US7075491B2

US7075491B2 - Portable radio antenna satellite system, method and device

Info

Publication number: US7075491B2
Application number: US11/069,145
Authority: US
Inventors: Paul A. Nysen
Original assignee: Amphenol T&M Antennas Inc
Current assignee: Amphenol T&M Antennas Inc
Priority date: 2004-02-27
Filing date: 2005-02-28
Publication date: 2006-07-11
Anticipated expiration: 2025-02-28
Also published as: WO2005084318A3; WO2005084318A2; US20050231430A1

Abstract

The invention is directed to methods, devices and systems for receiving satellite radio broadcast signals by a portable device with multiple complementary antennas. Portable device, as used herein, indicates a device having a size that may be conveniently carried by a person in the fashion of portable AM/FM radios, CD players, MP3 players, etc. For example, the device may be clipped to an article of clothing. The invention particularly concerns a portable device antenna system for receiving a satellite radio broadcast. In an embodiment of the invention, a portable satellite radio device includes primary and supplemental antennas. The primary antenna covers a substantial portion of the azimuth direction and a vertical elevation within the range of about 20 to 60 degrees of vertical elevation. In one embodiment the primary antenna is a circularly polarized antenna. In use, however, part of the coverage in the azimuth direction will normally be blocked by a body of a person. A supplemental antenna provides coverage that is missing from the primary antenna. The supplemental antenna is packaged to be worn on another area of a person away from the primary antenna. A processor handles selection of signals from the primary and supplemental antennas and provides the signals to a digital satellite radio circuitry.

Description

PRIORITY CLAIM

Applicant claims priority benefit under 35 U.S.C. § 119 on the basis of Provisional Patent Application No. 60/548,694, filed Feb. 27, 2004.

FIELD OF THE INVENTION

The field of the invention satellite radio broadcasting.

BACKGROUND

A modern model for the reception of broadcast radio that has traditionally been provided on the AM and FM bands is the satellite radio broadcast model now becoming popular in stationary locations, such as buildings, and on mobile locations, primarily automobiles at the present time. The general model for satellite radio broadcast is to broadcast radio signals from a satellite directly to a receiver. In some cases, particularly in dense urban areas, the satellite transmission may also be supplemented by ground transmitted signals.

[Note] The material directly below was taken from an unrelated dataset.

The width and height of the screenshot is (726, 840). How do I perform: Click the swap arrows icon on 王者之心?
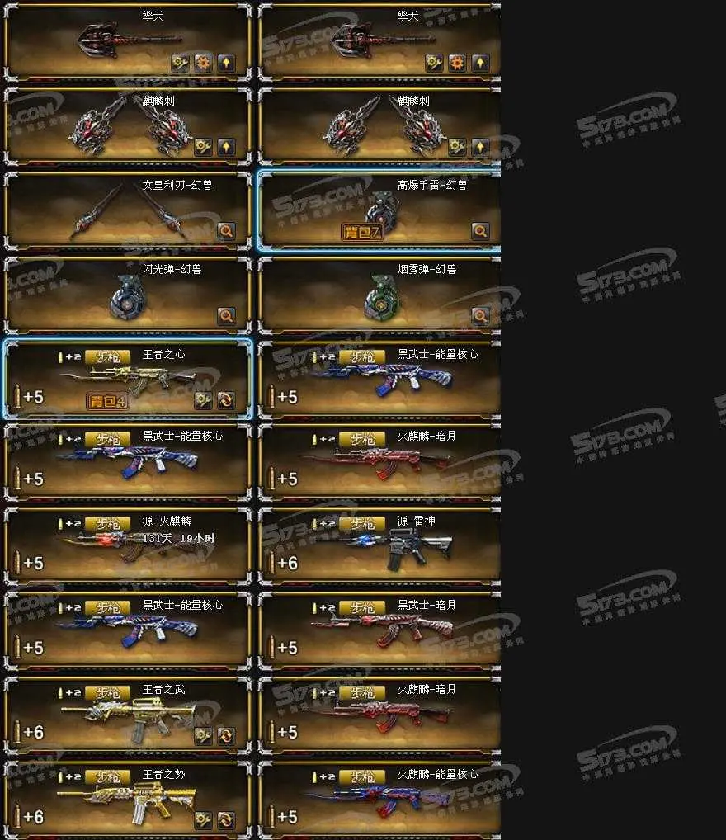(x=226, y=400)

In the United States, the FCC has allocated a spectrum in the “S” band (2.3 GHz) for nationwide broadcasting of satellite-based digital audio radio service (DARS). Sirius Satellite Radio and XM Satellite Radio have licenses in this band and provide DARS via satellite broadcast. Outside of the United States, the “L” band has been designated for use and WorldSpace uses the “L” band to broadcast in Europe, Africa and Asia, and in South America.

XM Radio uses two satellites in parallel geostationary orbits, one at 85 degrees west longitude and the other at 115 degrees west longitude. Radio receivers are programmed to receive and unscramble the digital data signal, which contains many channels of digital audio. In addition to the encoded sound, the signal contains additional information about the broadcast. The song title, artist and genre of music are all displayed on the radio. Sirius uses three satellites that form an inclined elliptical satellite constellation. WorldSpace, like XM uses geostationary satellites and provides DARS in the 1,467- to 1,492-megahertz (MHz) segment of the L-Band spectrum.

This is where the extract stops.